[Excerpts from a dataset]
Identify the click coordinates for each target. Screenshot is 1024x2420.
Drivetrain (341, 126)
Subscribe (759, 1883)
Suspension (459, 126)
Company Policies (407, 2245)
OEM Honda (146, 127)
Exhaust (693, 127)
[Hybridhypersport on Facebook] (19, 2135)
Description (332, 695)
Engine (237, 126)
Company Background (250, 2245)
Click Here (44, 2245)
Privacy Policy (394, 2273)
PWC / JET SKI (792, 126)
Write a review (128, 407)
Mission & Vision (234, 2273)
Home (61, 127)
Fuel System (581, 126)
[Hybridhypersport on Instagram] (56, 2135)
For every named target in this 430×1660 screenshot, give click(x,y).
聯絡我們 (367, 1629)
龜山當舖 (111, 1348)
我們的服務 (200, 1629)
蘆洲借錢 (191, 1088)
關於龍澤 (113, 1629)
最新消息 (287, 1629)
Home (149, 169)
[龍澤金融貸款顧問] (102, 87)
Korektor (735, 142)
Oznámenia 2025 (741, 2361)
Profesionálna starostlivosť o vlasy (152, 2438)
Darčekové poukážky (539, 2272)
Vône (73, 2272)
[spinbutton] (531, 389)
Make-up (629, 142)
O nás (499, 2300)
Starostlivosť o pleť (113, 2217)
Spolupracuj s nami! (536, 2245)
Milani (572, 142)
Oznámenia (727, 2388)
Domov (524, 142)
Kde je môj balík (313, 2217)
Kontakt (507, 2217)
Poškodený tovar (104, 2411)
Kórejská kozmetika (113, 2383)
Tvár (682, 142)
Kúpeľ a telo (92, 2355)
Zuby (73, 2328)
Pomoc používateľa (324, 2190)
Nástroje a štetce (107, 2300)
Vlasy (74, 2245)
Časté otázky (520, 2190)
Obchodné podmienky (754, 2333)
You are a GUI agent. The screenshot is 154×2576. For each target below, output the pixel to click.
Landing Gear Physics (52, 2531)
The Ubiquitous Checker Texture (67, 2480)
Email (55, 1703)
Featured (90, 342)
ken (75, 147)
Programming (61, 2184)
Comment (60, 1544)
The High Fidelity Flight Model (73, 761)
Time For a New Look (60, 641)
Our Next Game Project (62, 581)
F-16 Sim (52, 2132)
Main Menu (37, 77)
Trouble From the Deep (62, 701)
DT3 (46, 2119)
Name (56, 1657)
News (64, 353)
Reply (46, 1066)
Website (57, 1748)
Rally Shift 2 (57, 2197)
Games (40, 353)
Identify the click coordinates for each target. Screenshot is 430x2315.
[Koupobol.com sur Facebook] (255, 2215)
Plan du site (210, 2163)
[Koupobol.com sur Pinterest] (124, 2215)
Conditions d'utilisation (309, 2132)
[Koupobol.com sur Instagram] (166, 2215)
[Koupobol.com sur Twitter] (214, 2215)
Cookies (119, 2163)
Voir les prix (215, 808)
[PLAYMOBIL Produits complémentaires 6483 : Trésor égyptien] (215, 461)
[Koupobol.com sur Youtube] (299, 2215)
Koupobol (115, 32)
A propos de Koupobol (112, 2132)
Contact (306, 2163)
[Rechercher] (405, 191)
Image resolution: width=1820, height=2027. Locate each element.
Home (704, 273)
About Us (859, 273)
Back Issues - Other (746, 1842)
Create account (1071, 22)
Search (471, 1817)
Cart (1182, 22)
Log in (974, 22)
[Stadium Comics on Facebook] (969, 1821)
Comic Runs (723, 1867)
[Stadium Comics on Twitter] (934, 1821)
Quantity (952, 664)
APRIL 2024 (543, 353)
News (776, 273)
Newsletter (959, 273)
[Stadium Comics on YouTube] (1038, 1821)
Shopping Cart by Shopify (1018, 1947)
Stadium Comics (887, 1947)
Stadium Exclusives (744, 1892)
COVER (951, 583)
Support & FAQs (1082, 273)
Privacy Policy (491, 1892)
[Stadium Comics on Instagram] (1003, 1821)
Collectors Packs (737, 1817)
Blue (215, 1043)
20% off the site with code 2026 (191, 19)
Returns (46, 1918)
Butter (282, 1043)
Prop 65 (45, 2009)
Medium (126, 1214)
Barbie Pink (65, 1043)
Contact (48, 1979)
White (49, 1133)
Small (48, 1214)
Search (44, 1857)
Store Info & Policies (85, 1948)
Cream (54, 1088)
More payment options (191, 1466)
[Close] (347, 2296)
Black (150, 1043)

**Task description**
Return all of the entries exactly as written.

**Response to this task**
Identify the click coordinates for each target. Screenshot is 1024x2420.
Drivetrain (341, 126)
Subscribe (759, 1883)
Suspension (459, 126)
Company Policies (407, 2245)
OEM Honda (146, 127)
Exhaust (693, 127)
[Hybridhypersport on Facebook] (19, 2135)
Description (332, 695)
Engine (237, 126)
Company Background (250, 2245)
Click Here (44, 2245)
Privacy Policy (394, 2273)
PWC / JET SKI (792, 126)
Write a review (128, 407)
Mission & Vision (234, 2273)
Home (61, 127)
Fuel System (581, 126)
[Hybridhypersport on Instagram] (56, 2135)
For every named target in this 430×1660 screenshot, give click(x,y).
聯絡我們 (367, 1629)
龜山當舖 (111, 1348)
我們的服務 (200, 1629)
蘆洲借錢 (191, 1088)
關於龍澤 (113, 1629)
最新消息 (287, 1629)
Home (149, 169)
[龍澤金融貸款顧問] (102, 87)
Korektor (735, 142)
Oznámenia 2025 (741, 2361)
Profesionálna starostlivosť o vlasy (152, 2438)
Darčekové poukážky (539, 2272)
Vône (73, 2272)
[spinbutton] (531, 389)
Make-up (629, 142)
O nás (499, 2300)
Starostlivosť o pleť (113, 2217)
Spolupracuj s nami! (536, 2245)
Milani (572, 142)
Oznámenia (727, 2388)
Domov (524, 142)
Kde je môj balík (313, 2217)
Kontakt (507, 2217)
Poškodený tovar (104, 2411)
Kórejská kozmetika (113, 2383)
Tvár (682, 142)
Kúpeľ a telo (92, 2355)
Zuby (73, 2328)
Pomoc používateľa (324, 2190)
Nástroje a štetce (107, 2300)
Vlasy (74, 2245)
Časté otázky (520, 2190)
Obchodné podmienky (754, 2333)
You are a GUI agent. The screenshot is 154×2576. For each target below, output the pixel to click.
Landing Gear Physics (52, 2531)
The Ubiquitous Checker Texture (67, 2480)
Email (55, 1703)
Featured (90, 342)
ken (75, 147)
Programming (61, 2184)
Comment (60, 1544)
The High Fidelity Flight Model (73, 761)
Time For a New Look (60, 641)
Our Next Game Project (62, 581)
F-16 Sim (52, 2132)
Main Menu (37, 77)
Trouble From the Deep (62, 701)
DT3 (46, 2119)
Name (56, 1657)
News (64, 353)
Reply (46, 1066)
Website (57, 1748)
Rally Shift 2 (57, 2197)
Games (40, 353)
Identify the click coordinates for each target. Screenshot is 430x2315.
[Koupobol.com sur Facebook] (255, 2215)
Plan du site (210, 2163)
[Koupobol.com sur Pinterest] (124, 2215)
Conditions d'utilisation (309, 2132)
[Koupobol.com sur Instagram] (166, 2215)
[Koupobol.com sur Twitter] (214, 2215)
Cookies (119, 2163)
Voir les prix (215, 808)
[PLAYMOBIL Produits complémentaires 6483 : Trésor égyptien] (215, 461)
[Koupobol.com sur Youtube] (299, 2215)
Koupobol (115, 32)
A propos de Koupobol (112, 2132)
Contact (306, 2163)
[Rechercher] (405, 191)
Image resolution: width=1820, height=2027. Locate each element.
Home (704, 273)
About Us (859, 273)
Back Issues - Other (746, 1842)
Create account (1071, 22)
Search (471, 1817)
Cart (1182, 22)
Log in (974, 22)
[Stadium Comics on Facebook] (969, 1821)
Comic Runs (723, 1867)
[Stadium Comics on Twitter] (934, 1821)
Quantity (952, 664)
APRIL 2024 (543, 353)
News (776, 273)
Newsletter (959, 273)
[Stadium Comics on YouTube] (1038, 1821)
Shopping Cart by Shopify (1018, 1947)
Stadium Comics (887, 1947)
Stadium Exclusives (744, 1892)
COVER (951, 583)
Support & FAQs (1082, 273)
Privacy Policy (491, 1892)
[Stadium Comics on Instagram] (1003, 1821)
Collectors Packs (737, 1817)
Blue (215, 1043)
20% off the site with code 2026 (191, 19)
Returns (46, 1918)
Butter (282, 1043)
Prop 65 (45, 2009)
Medium (126, 1214)
Barbie Pink (65, 1043)
Contact (48, 1979)
White (49, 1133)
Small (48, 1214)
Search (44, 1857)
Store Info & Policies (85, 1948)
Cream (54, 1088)
More payment options (191, 1466)
[Close] (347, 2296)
Black (150, 1043)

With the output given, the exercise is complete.